** START Quoted passage **

Thursday, November 21, 2013
Yup you heard right. I was skeptical last month. But the fact that a deal was not reached yet in Geneva brings possibility. It gives more chance for the media to crow about a peace deal. More peace 'talk' = more chance for successful peace talks. Peace and war no longer stem from interests in a postmodern age. That does not mean war is not possible anymore. But it will be the result of accident rather than design.
Wednesday, October 30, 2013
Well lots of talk about diplomatic breakthroughs lately. These have some observers already speculating about a different Near East. I can say this: modern peace is based upon interests of industries and States. You find an equilibrium that suits all parties well enough. Modus vivendi. On that basis there is little chance: none of the actors and industries want peace enough. But a postmodern peace is de-referenced peace. Interests would not drive it. So it is always more possible than modern peace. But are we there now? Answer: not yet. Need more media 'peace' hype and more regime 'peace' hype. Enough of that, for long enough will overwhelm the old modern (anti-)peace model in this case.
Sunday, October 6, 2013
Fake, fake and more fake means gearing for a resurrection of some real politics. This show about a government crisis is not even convincing acting. No Oscars here. But you can bet that when the dust settles more austerity will be negotiated. It was the goal from the start but there was no excuse to do it. Now the Prezident can appear reasonable when benefits for seniors are cut and tax breaks handed out to the more fortunate. More interesting perhaps, is how policy is conducted nowadays: by overblown virtuality (and theatrics). As the Virtual world becomes more prominent, (e.g. drone wars fought on monitors not tanks or amphibious landings like D-day, wall street not main street, facebook not bars, amazon not jc penny, etc.), physical politics is diminishing. More and more, politicians seek ways to work through the virtual (they must!) in order to impact upon physical politics (Machiavelli, power, deal-making, constituency services, etc.). But their effort will fail. No, physical politics will not disappear but the Virtual space is becoming less and less connected to it. Soon politicos will not be able to make changes, no matter how much they holler on Sunday morning talk shows.
Sunday, September 29, 2013
The government of the US 'shut down' long ago as of many other governments across the globe. This outcome is not from any actions that they have taken (e.g. no not from overspending, too much debt nor neglect of the poor). They have rather all been de-referenced or unmoored thanks to a wave of communication which equalizes all deep ideas and values. What it means to be American has faded to the point where the US government has been pursuing counter-national interests such as giving Iraq to Iran and gutting its manufacturing base through tariff-destruction. Even the anti-America, aka Iran, is detached from its religious roots and likely rapidly which is why their new President seeks some quick successes before its irrelevance is complete. The EU governments pursue policies that do not help their majorities while claiming to defer to the even more distant government in Brussels. In the face of these trends, the looming shutdown is strangely anti-climactic. Washington DC has already been detached from the nation. A congressionally mandated shutdown only certifies the trend.

** END Quoted passage **

• Exercises to complete
A: In the blog posts, what is modern peace said to be based upon?
B: List every example the blog posts give of the Virtual world becoming more prominent.
C: According to the blog posts, why is a postmodern peace always more possible than a modern peace?

** START Dataset entries **

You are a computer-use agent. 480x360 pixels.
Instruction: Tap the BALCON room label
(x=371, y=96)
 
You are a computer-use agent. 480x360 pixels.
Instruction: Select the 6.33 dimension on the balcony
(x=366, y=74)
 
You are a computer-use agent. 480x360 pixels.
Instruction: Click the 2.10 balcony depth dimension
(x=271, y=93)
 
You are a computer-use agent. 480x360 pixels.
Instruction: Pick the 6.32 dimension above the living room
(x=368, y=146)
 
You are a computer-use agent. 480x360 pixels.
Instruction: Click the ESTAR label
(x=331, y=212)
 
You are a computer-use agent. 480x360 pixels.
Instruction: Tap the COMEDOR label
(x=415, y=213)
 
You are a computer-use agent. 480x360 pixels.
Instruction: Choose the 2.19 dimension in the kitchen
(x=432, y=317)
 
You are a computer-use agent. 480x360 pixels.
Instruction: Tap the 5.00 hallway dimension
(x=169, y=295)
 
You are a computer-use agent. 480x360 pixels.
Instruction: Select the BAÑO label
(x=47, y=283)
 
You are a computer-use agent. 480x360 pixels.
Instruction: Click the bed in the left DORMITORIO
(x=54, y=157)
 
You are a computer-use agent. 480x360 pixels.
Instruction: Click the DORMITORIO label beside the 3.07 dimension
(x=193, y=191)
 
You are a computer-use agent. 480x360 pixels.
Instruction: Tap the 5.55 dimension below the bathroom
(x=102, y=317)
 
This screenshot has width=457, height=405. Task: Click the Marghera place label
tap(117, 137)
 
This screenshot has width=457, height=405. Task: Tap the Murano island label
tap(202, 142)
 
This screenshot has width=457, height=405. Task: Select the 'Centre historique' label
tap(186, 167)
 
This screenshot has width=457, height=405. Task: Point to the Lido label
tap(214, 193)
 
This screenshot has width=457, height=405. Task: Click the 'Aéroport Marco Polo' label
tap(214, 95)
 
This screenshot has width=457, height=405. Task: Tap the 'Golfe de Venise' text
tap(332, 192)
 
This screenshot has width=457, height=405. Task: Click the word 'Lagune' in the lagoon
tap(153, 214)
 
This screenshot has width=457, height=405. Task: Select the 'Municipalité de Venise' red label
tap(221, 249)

** END Dataset entries **

• Responses for each task
A: Modern peace is based upon the interests of industries and States.

B:
- Drone wars fought on monitors, not tanks or amphibious landings like D-day
- Wall Street, not Main Street
- Facebook, not bars
- Amazon, not JC Penny

C: Modern peace depends on finding an equilibrium of interests among industries and States, and in this case none of those actors want peace enough. A postmodern peace is de-referenced, so interests would not drive it.